December 30, 2021 / 12:15 PM / by CSL Research / Header Image
Many Nigerians believe the pandemic is over, yet the current Covid-19 caseload in the country does not seem to portray that narrative. Since the index case of the Omicron variant in the country on 1 December, the total number of confirmed cases has continued to rise. For the past ten (10) days, the number of Covid-19 cases has averaged 1,750 daily, with an all-time high of 4,035 recorded on 22 December. Currently, the total confirmed cases stand at 240,387 and if compared to 214,218 recorded at the end of November (a day before the index case), it shows that only December 2021 accounted for c.11% of the total confirmed cases since the official statistics of confirmed cases in February 2020.

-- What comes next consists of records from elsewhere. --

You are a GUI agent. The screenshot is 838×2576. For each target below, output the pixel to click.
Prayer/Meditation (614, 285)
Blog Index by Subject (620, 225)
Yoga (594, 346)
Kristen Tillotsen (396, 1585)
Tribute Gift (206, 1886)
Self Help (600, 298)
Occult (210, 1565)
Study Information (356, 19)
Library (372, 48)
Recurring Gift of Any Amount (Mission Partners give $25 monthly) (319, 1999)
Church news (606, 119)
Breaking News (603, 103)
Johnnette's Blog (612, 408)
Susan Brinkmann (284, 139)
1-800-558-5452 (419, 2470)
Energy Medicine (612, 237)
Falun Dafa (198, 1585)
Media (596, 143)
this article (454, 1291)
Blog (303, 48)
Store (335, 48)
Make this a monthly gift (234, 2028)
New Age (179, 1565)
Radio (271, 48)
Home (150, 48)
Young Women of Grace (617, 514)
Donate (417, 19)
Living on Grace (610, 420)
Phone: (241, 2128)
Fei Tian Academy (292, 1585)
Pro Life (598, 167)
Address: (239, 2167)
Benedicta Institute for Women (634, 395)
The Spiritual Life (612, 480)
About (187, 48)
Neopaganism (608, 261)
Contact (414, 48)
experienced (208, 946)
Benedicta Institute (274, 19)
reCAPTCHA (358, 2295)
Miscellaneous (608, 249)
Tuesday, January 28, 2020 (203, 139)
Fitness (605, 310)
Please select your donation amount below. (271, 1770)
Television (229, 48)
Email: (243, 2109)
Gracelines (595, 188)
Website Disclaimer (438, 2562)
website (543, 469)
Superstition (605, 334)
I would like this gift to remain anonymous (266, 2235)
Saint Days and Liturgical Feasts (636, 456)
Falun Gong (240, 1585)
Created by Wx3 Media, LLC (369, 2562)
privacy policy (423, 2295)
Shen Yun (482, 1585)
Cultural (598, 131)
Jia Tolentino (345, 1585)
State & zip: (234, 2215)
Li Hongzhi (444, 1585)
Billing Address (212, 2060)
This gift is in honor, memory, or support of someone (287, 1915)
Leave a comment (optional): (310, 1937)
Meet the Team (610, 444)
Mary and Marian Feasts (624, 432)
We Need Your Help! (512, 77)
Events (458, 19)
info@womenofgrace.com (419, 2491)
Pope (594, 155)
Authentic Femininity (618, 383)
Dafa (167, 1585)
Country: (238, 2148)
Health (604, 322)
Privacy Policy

The figure points to the fact that the newly dreaded variant is highly transmissible. The World Health Organization (WHO) notes that this new variant has several mutations which could affect how it behaves, though many aspects remain unclear. What is certain, however, is that the country cannot afford to enforce national lockdowns. This is not only because the initial lockdown measures brought out the age-long inherent weaknesses of the Nigerian economy, leading to untold hardships for many Nigerians who are daily wage earners but also because the government and political actors will be reluctant to announce any lockdowns that could jeopardize their political campaigns and rallies. However, of major concern is the variant's seemingly sizable downside risk to the economic outlook, especially at a time, the economy is leaning on a thin rope.
In essence, raising the budget estimate of brent price from US$57/bbl. to US$62/bbl. by the legislators may appear ill-informed. The onset of the covid-19 pandemic and its impact on oil prices led the country into its second recession in 5 years. Though we do not anticipate the extent of movement restrictions seen during the first wave, we believe the continued spread of the infection will have some impact on the global economy and Nigeria. That said, taking Covid-19 precautions such as social distancing, wearing face masks, and handwashing alongside rapid vaccination should be the loud chorus for us as a country as we expect to see political demonstrations in subsequent months.